Some girls out there (it’s OK, we’re not going to name names) have been picking out wedding dresses since they were 4 years old and went trick-or-treating as Barbie Bride. However, none of you ever saw yourselves wearing that white plastic smock that tied in the back, hospital-style, on the big day, right?
On the other hand, just because you actually haven’t been compiling a collection of wedding-dress ads torn from bridal magazines, or scouring sale racks for the perfect combinations of tulle and lace, doesn’t mean you don’t want to look fabulous at the altar.
As for wedding rings, it’s said they may have been the first matrimonial custom. The ring’s round shape symbolizes everlasting love, while the vein located in the ring finger is rumored to run straight to the heart. That said, it’s your wedding, so feel free to reinvent tradition.
• Nice day for a white (or blue, or yellow) wedding
OK, I’ll say it: The white-dress thing is kind of a myth. Said to represent purity and (yikes!) chastity, the snowy gown is rooted far more firmly in fashion than in morality. Actually, white came into vogue in 1840 — Queen Victoria wore the creamy color when she married her cousin Albert (see what I mean about morals?). Within a decade, white was all the rage, and the advent of department stores shortly after ensured that every bride could buy a brand-new white dress.

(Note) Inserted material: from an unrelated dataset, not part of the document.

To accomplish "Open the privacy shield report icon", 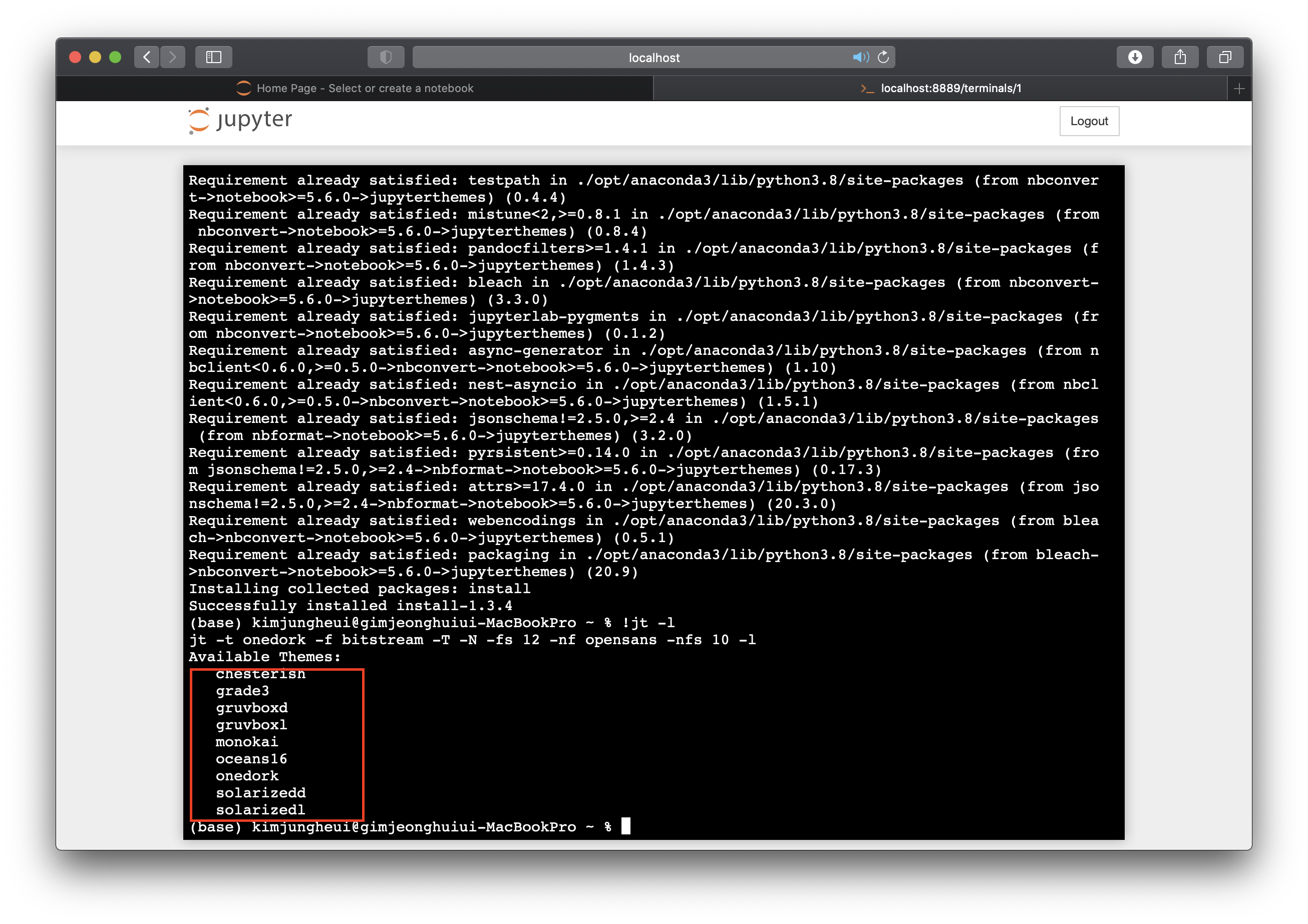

Here are the fashions from posterity: Moroccans favor gowns in bright yellow (to scare away the evil eye) or green (for good luck). Chinese brides wear red, the color of luck and joy. Red is also favored in Japan, where the marriage kimono symbolizes new beginnings, and in India, where the silk sari is embroidered with gold thread. In Korea, brides wear lime-green wonsam embroidered with flowers and butterflies. During the Civil War in the United States, women wore purple to their weddings to represent courage.
• Something old, something new …
Many brides-to-be consider (or are deeply devastated by) a hand-me-down gown from Mom, mother-in-law or Grandma. And while that tradition is both endearing and cost-effective, it can be a little stifling. Who wants to promenade down the aisle in pouffy sleeves and a high neck a la Bride of Frankenstein?
But there are ways to update the antiquated gown — if you like the material but not, say, the 6-foot train, consider having it altered. Sleeves and hemlines can often be shortened with little drama, resulting in a fresh look for an old gown.
Don’t have a relative to pass on a dress? Check out vintage stores for matrimonial finds. Dresses from the WWII era tended toward elegant yet simple lines with modern, shorter hems. Add a vintage hat and shoes for effect.
OK, so mothballs really aren’t your thing, but individuality is. You spring for something new without hitting the mall by hiring a local designer to create a one-of-a-kind gown. This option gives you the most control — cut, color, fabric — but will still often run you considerably less cash than buying a pricey pre-made gown. Plus, you’ll have a totally unique heirloom to pass on to your daughter one day.
If you happen to be handy with a sewing machine — and your wedding isn’t in a week — you might want to step up to the challenge of whipping up your own creation. Remember Molly Ringwald’s interesting (if rather weird) ensemble in Betsy’s Wedding? You, too, can create the dress of your dreams. Patterns abound, from the fussily crinolined concoctions to simplistic slip dresses. A good place to find unusual wedding-gown ideas is the costume section of the pattern catalogs. Think Gothic-sleek, Flapper-sassy or Renaissance Romantic.